Medicine : World health organization reports highest rates of drug-resistant tuberculosis to date
Washington DC /Geneva – Multidrug-resistant tuberculosis (MDR-TB) has been recorded at the highest rates ever, according to a new World Health Organization (WHO) report that presents findings from the largest survey to date on the scale of drug resistance in tuberculosis.
The report, Anti-Tuberculosis Drug Resistance in the World, is based on information collected between 2002 and 2006 on 90 000 TB patients in 81 countries. It also found that extensively drug-resistant tuberculosis (XDR-TB), a virtually untreatable form of the respiratory disease, has been recorded in 45 countries.
The report also found a link between HIV infection and MDR-TB. Surveys in Latvia and Donetsk, Ukraine found nearly twice the level of MDR-TB among TB patients living with HIV compared with TB patients without HIV.
Based on analysis of the survey data, WHO estimates there are nearly half a million new cases of MDR-TB--about 5% of the total nine million new TB cases--worldwide each year. The highest rate was recorded in Baku, the capital of Azerbaijan, where nearly a quarter of all new TB cases (22.3%) were reported as multidrug-resistant. Proportions of MDR-TB among new TB cases were 19.4% in Moldova, 16% in Donetsk in Ukraine, 15% in Tomsk Oblast in the Russian Federation and 14.8% in Tashkent in Uzbekistan. These rates surpass the highest levels of drug resistance published in the last WHO report in 2004. Surveys in China also suggest that MDR-TB is widespread in that country.
"TB drug resistance needs a frontal assault. If countries and the international community fail to address it aggressively now we will lose this battle," said Dr Mario Raviglione, Director of the WHO Stop TB Department. "In addition to specifically confronting drug-resistant TB and saving lives, programmes world-wide must immediately improve their performance in diagnosing all TB cases rapidly and treating them until cured, which is the best way to prevent the development of drug resistance."
For the first time, the global survey includes analysis of XDR-TB. However, because few countries are equipped at present to diagnose it, limited data were available for this report.
Although the report highlights the extent of drug resistance, it also points to some successes. Thirteen years ago, Estonia and Latvia were singled out by WHO as drug-resistant TB "hotspots". Today, following a substantial investment and a sustained assault on MDR-TB, rates in these two Baltic countries are stabilizing and TB case notification rates are falling.

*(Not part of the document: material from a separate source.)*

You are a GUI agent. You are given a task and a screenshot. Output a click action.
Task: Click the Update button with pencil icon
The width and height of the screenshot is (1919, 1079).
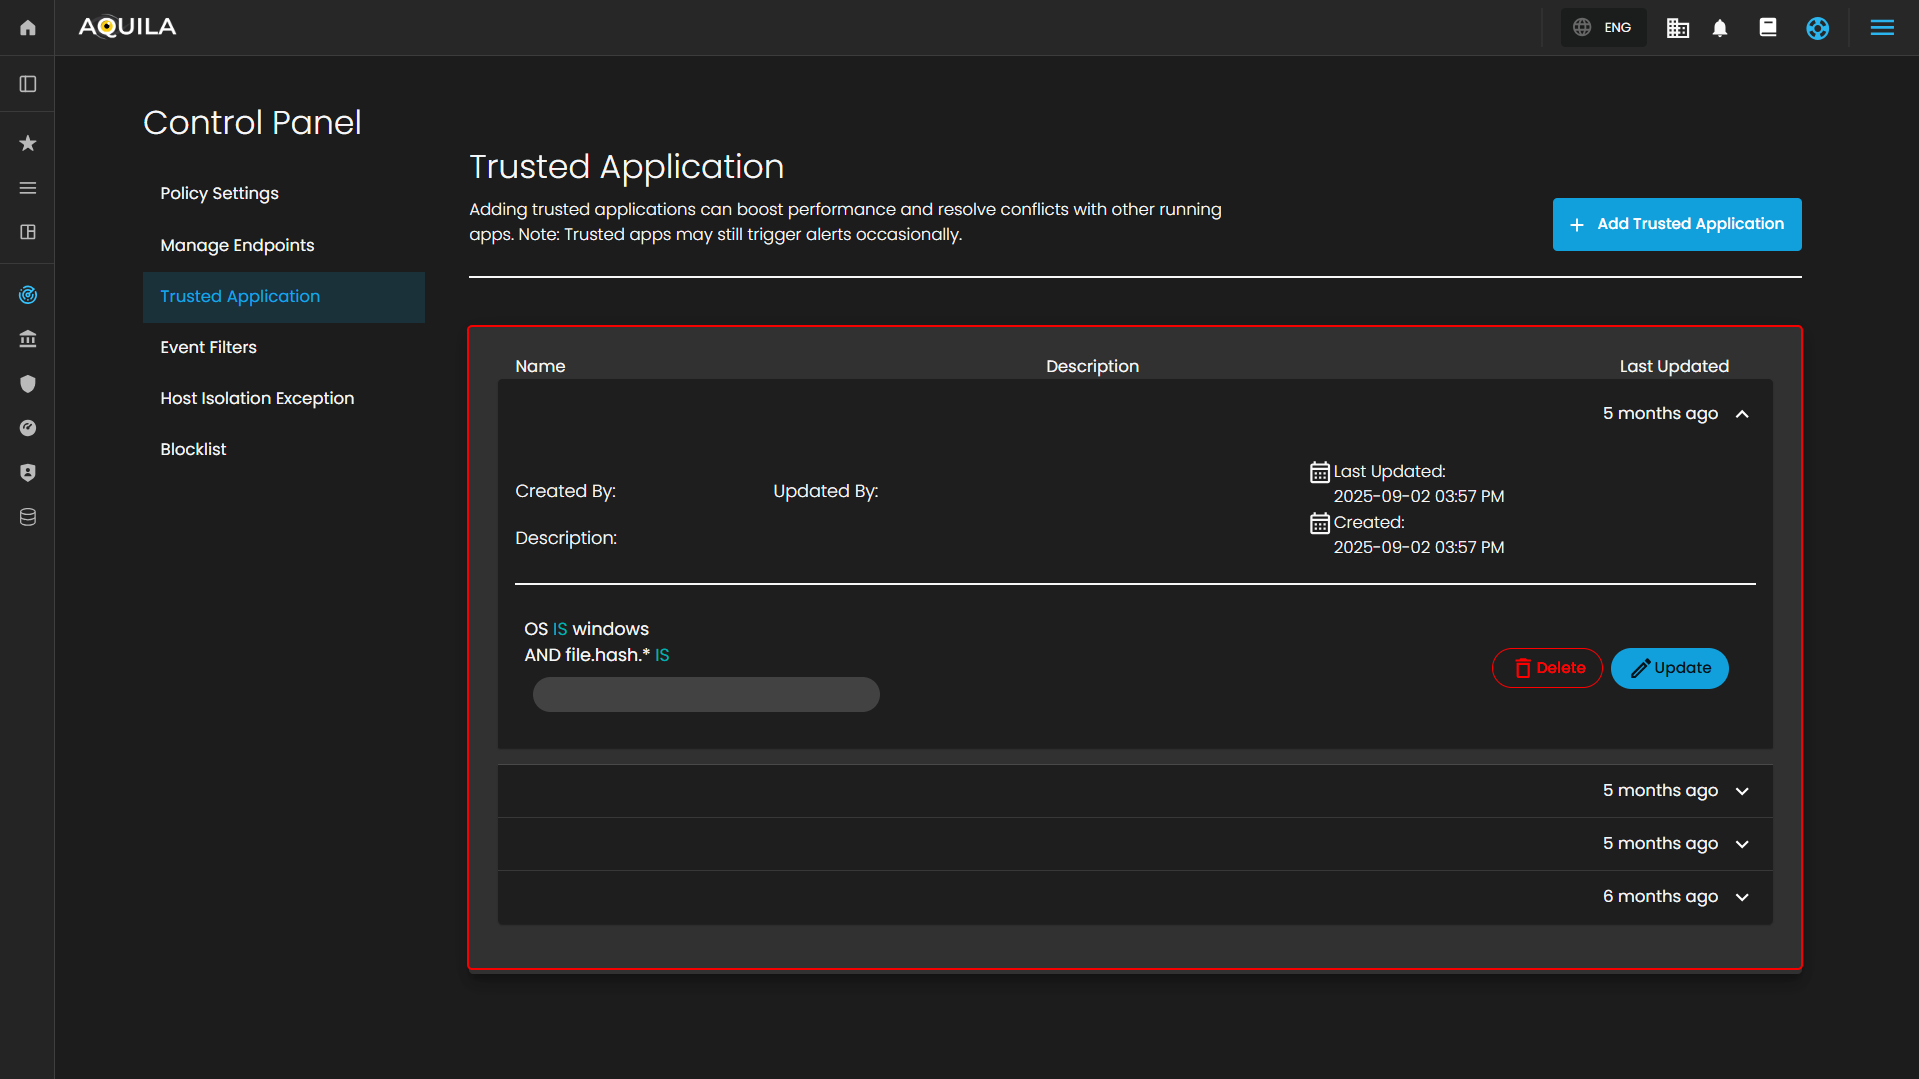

The true scale of the problem also remains unknown in some pockets of the world. Only six countries in Africa—the region with the highest incidence of TB in the world***--were able to provide drug resistance data for the report. Other countries in the region could not conduct surveys because they lack the equipment and trained personnel needed to identify drug-resistant TB. "Without these data, it is difficult to estimate the true burden and trends of MDR-TB and XDR-TB in the region. It is likely there are outbreaks of drug resistance going unnoticed and undetected," said WHO TB expert Abigail Wright, the principal author of the report.
WHO estimates that US$4.8 billion is needed for overall TB control in low- and middle-income countries in 2008, with US$1 billion for MDR-TB and XDR-TB. But there is a total financing gap of $2.5 billion, including a US$ 500 million gap for MDR-TB and XDR-TB.
"The threat created by TB drug resistance demands that we fill these gaps, as laid out in the Global Plan to Stop TB, a roadmap for halving TB prevalence and deaths compared with 1990 levels by 2015," said Dr Marcos Espinal, Executive Secretary of the Stop TB Partnership. "The Plan also calls for another imperative--sufficient resources for research to find new diagnostics, new drugs effective against resistant strains and an effective TB vaccine."